Raising the global file descriptor limit is not recommended as this could make 32 bit programs fail unless they have knowledge about how to use file descriptors > 255, see:
So it may be better to just call the oracle data base via a shell script that first does the needed
ulimit calls to set up the limits and then call the database.
Let me show a typical Solaris limit set that could be retrieved with the Bourne Shell (as in my example). Note that using
ksh93 is not helpful here as ksh93 includes information from other resources that are not settable. This is the default on Solaris:
LC_ALL=C ulimit -aSH
-t: time(seconds) unlimited:unlimited
-f: file(blocks) unlimited:unlimited
-d: data(kbytes) unlimited:unlimited
-s: stack(kbytes) 10240:unlimited
-c: coredump(blocks) unlimited:unlimited
-n: nofiles(descriptors) 256:65536
-v: memory(kbytes) unlimited:unlimited
As you see, all default values are higher than the required values except for the open file descriptors.
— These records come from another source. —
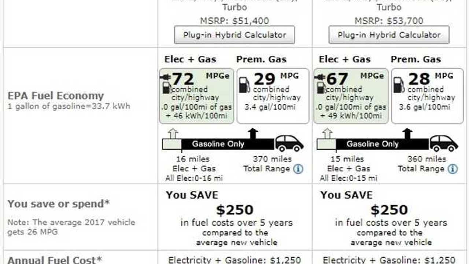This screenshot has height=264, width=469.
Task: Open the $51,400 vehicle's Plug-in Hybrid Calculator
Action: pos(234,35)
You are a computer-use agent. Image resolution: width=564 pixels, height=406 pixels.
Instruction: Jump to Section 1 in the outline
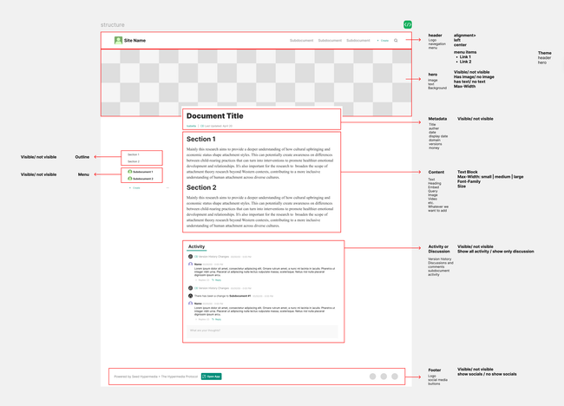pyautogui.click(x=133, y=154)
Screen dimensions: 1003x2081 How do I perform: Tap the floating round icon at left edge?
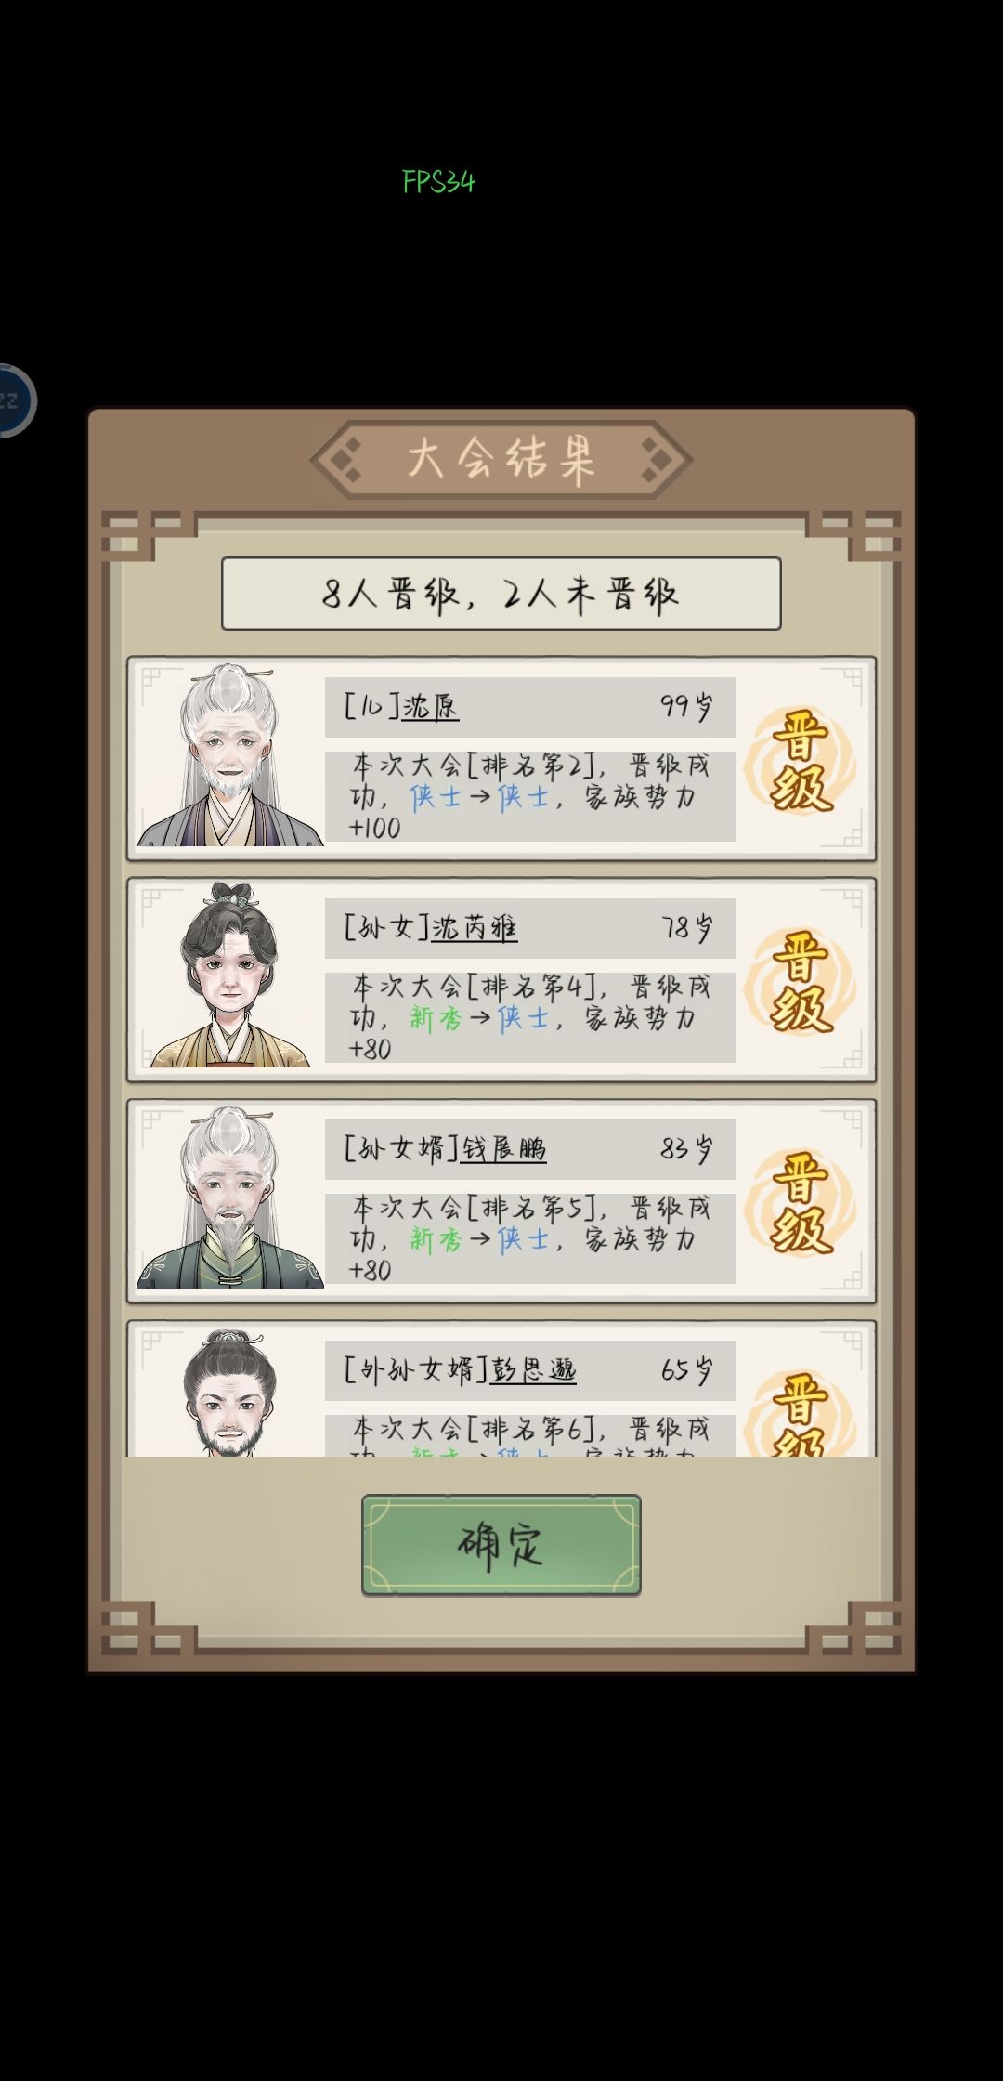point(14,400)
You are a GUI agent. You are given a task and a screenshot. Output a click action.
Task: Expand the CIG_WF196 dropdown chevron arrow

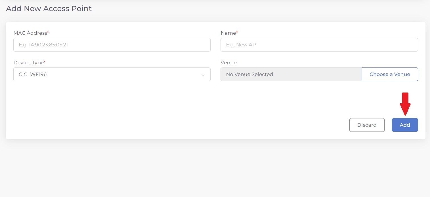(x=203, y=75)
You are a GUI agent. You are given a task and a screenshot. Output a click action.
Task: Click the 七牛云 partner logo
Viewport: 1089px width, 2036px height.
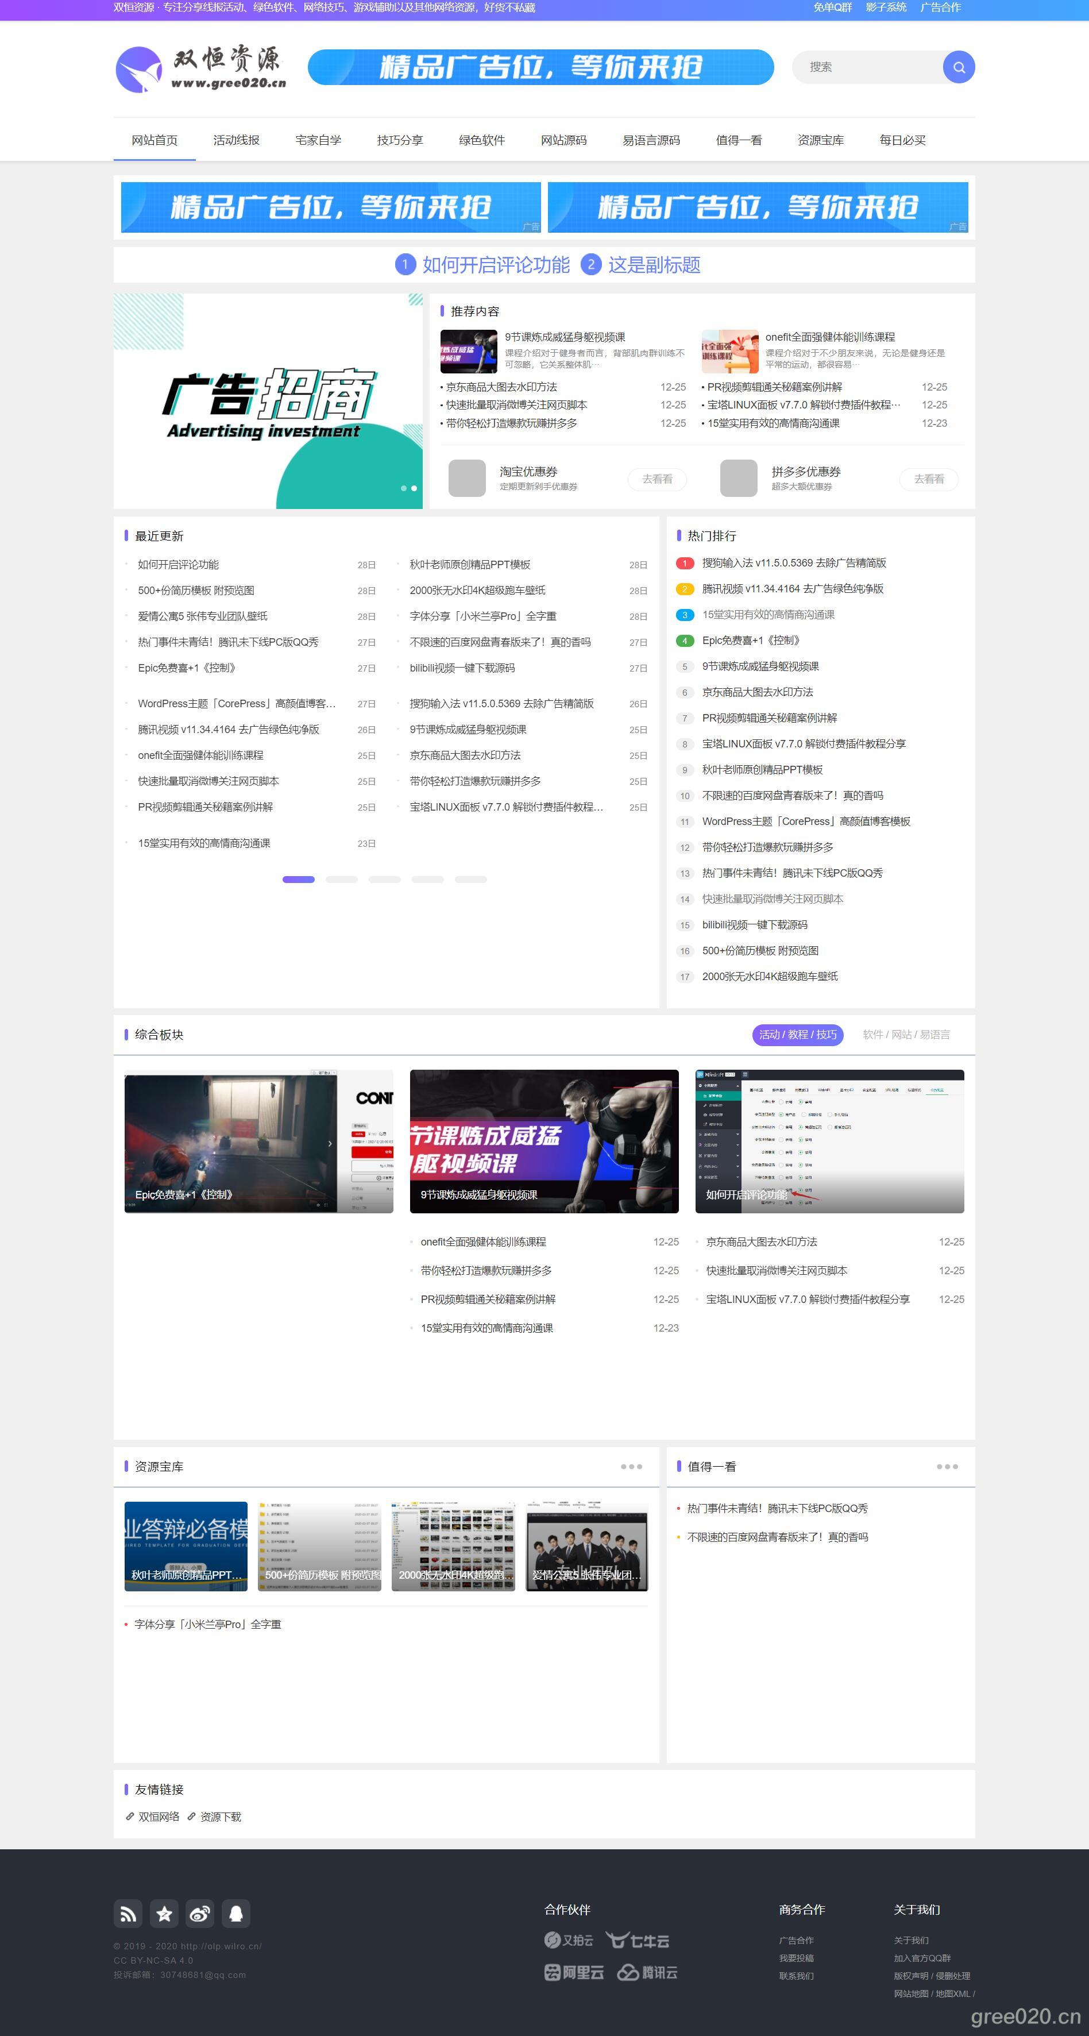point(638,1940)
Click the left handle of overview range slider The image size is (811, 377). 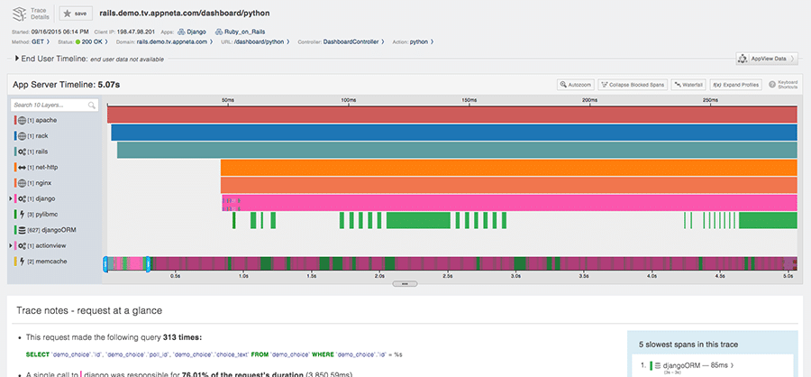pos(105,262)
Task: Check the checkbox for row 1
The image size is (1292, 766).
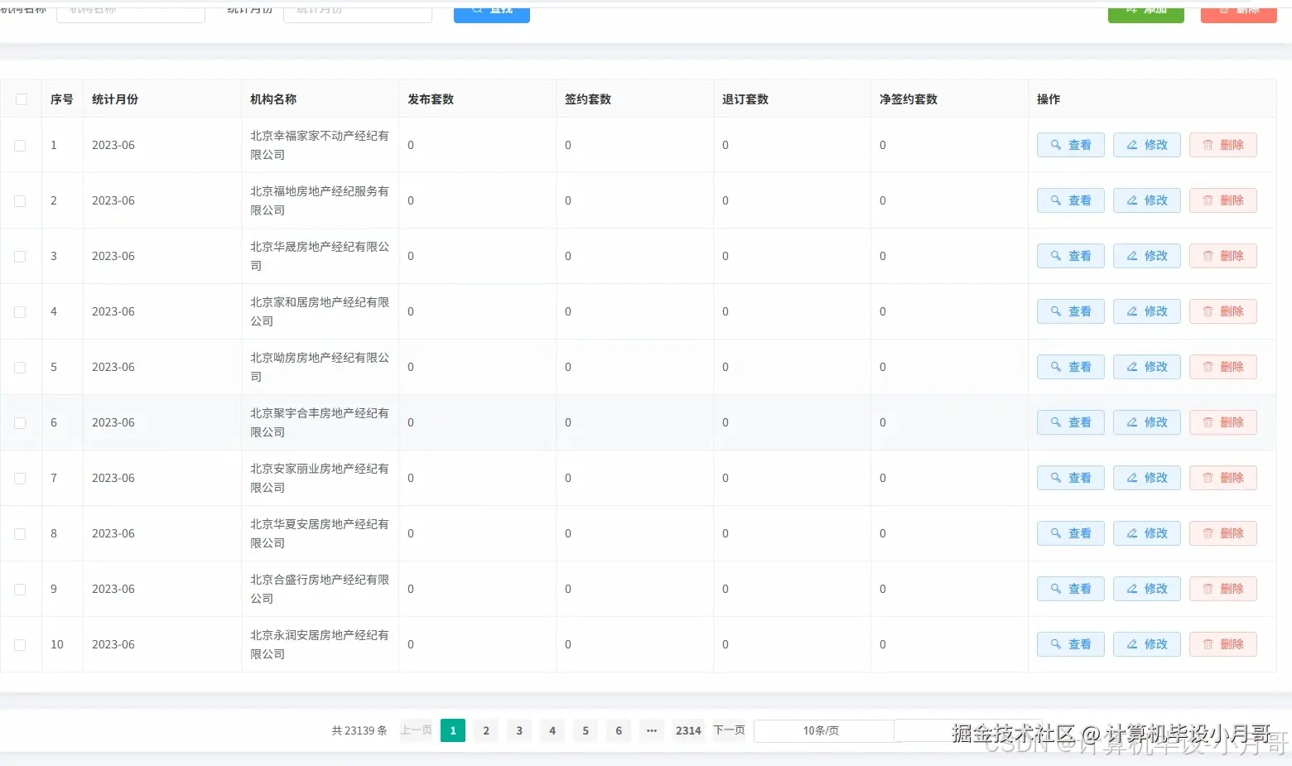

I am not sure whether the stack hard limit should be reduced.
If you like to modify the values, write a shell script and enter this:
ulimit -nS 1024
This raises the soft file descriptor limit to 1024 and results in a new limit:
-n: nofiles(descriptors) 1024:65536
If you need to reduce the hard stack limit, also enter:
ulimit -sH 32768
This reduced the hard stack limit to 32 MB and results in:
-s: stack(kbytes) 10240:32768
After that, enter the command to start the oracle data base to the script and then run this script.